Agent Frameworks

GRASP cuts token usage 40-50% while boosting multi-hop QA accuracy

New agentic retrieval system uses a three-layer graph to save tokens and improve answers.

Deep Dive

A team of researchers from the University of Wisconsin-Madison (Stockton Jenkins, Ramya Korlakai Vinayak, Junjie Hu) has released a paper on GRASP (Graph Agentic Search over Propositions), a novel agentic retrieval system designed to tackle multi-hop question answering (QA) with dramatically lower token usage. Traditional agentic retrieval methods either execute rigid single queries or rely on expensive knowledge graphs that increase both indexing cost and inference-time token consumption. GRASP instead coordinates its retrieval by decomposing multi-hop queries into dependency-aware plans, dynamically scaling the number of sub-agents based on problem complexity.
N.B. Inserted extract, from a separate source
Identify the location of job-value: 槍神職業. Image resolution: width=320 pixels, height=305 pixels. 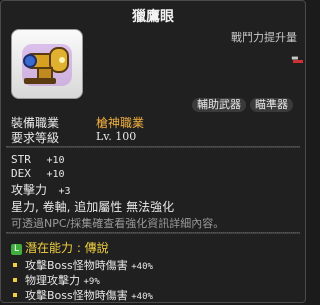
(120, 123).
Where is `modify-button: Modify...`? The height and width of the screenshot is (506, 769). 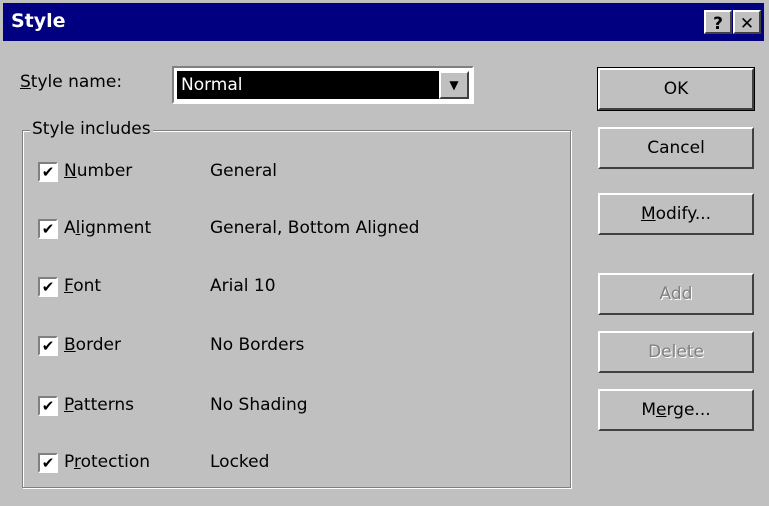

Each sub-agent explores a three-layer hierarchical graph of entities, propositions, and passages using the entity layer for targeted traversal and the proposition layer for high-recall passage retrieval via reciprocal-rank voting.

GRASP was evaluated on three datasets—MuSiQue, 2WikiMultihopQA, and HotpotQA—under two settings: open-corpus retrieval and extended context reasoning (LongBench). In open retrieval, GRASP achieved the highest QA accuracy on MuSiQue and 2WikiMultihopQA while using 40-50% fewer tokens than IRCoT+HippoRAG2. In the LongBench setting, GRASP led on Exact Match and F1 scores across all three datasets while consuming 30% fewer tokens than the next most accurate method. The paper also introduces 'success economy'—an amortized token cost per correct answer weighted by difficulty—and advocates for efficiency-aware evaluation as a standard practice in agentic QA.

Key Points
  • GRASP uses a three-layer hierarchical graph (entities, propositions, passages) to enable efficient multi-hop retrieval.
  • Achieves top accuracy on MuSiQue and 2WikiMultihopQA while using 40-50% fewer tokens than IRCoT+HippoRAG2 in open retrieval.
  • Introduces 'success economy' metric to measure token efficiency weighted by answer difficulty.

Why It Matters

GRASP could drastically reduce API costs and latency for complex QA systems without sacrificing accuracy.